Insulin has both metabolic and growth-promoting actions. Higher insulin concentrations but similar glucose and smaller body size could indicate higher insulin resistance in girls. This reasoning reflects the well-known principle of feedback regulation in endocrinology exemplified in the homeostatis model assessment (15). The caveats for such an interpretation in cord blood are as follows: the feedback system is not fully mature at birth, and parturition is not a steady-state situation. Thus, the interpretation of insulin resistance should be considered provisional and await direct measurements by clamp studies, which are technically demanding and ethically challenging. Measurement of other markers of insulin resistance (adiponectin, resistin, retinol binding protein 4, etc.) is likely to provide extra information. Another possible explanation for this observation could be that girls may have increased B-cell sensitivity of insulin secretion to circulating glucose and other nutrients (16).
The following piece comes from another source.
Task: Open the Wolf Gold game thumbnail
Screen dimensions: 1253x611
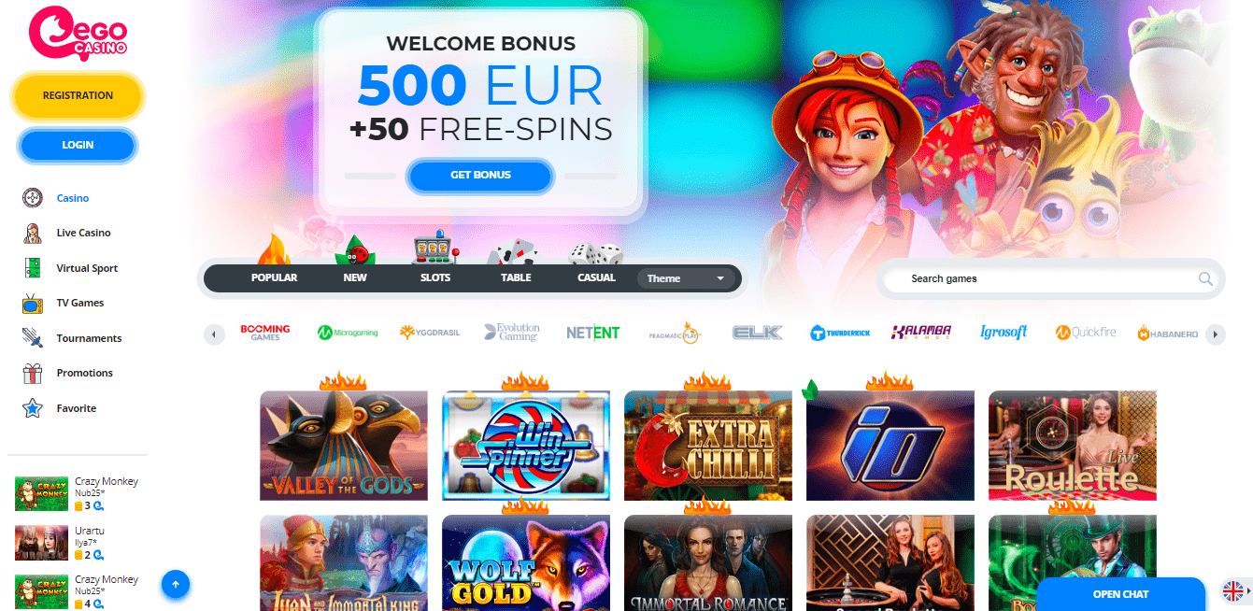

Hyperinsulinemia at birth (unaffected by lifestyle) may suggest that it's intrinsic to female sex. This is the basis of the “sex insulin hypothesis” (17). Does this mean that it is genetic? Females have two copies of the X chromosome, one of which is inactivated soon after fertilization (imprinting), though some 15% of genes escape and produce a double-dose effect. Insulin-resistant diabetes is common in both Turner syndrome (monosomy X) (18,19) and in Klinefelter syndrome/variants (polysomy X) (20,21). Intriguingly, in the majority of Turner syndrome cases the deleted X chromosome is paternal, and in Klinefelter syndrome cases the extra X chromosome is mostly maternal, suggesting a possible link between maternal X chromosome, insulin resistance, and diabetes. In addition, some autosomal genes are also imprinted in females, including some that control glucose and fatty acid metabolism (22). On the other hand, cord insulin concentrations are also influenced by paternal insulin resistance (23), and children of diabetic fathers have a lower birth weight, suggesting a paternal influence on fetal insulin resistance (24). Matters are further complicated by hormones; for example, women are more insulin resistant during prepubertal and postmenopausal years, whereas men seem to be more insulin resistant during reproductive years (25).

Most of the recent excitements in genetics of type 2 diabetes are related to Β-cell function. Investigations into genetics and epigenetics of sex insulin difference could shed more light on the origins of insulin resistance. Future studies should include maternal metabolic, nutritional, and other factors; a standardized protocol to assess fetal growth; and cord blood and placental tissue collection to investigate genetic and epigenetic factors. Analysis of previous datasets by sex difference and parent-of-origin effect are likely to provide valuable information.

We thank Pranav Yajnik for his invaluable contribution to this editorial.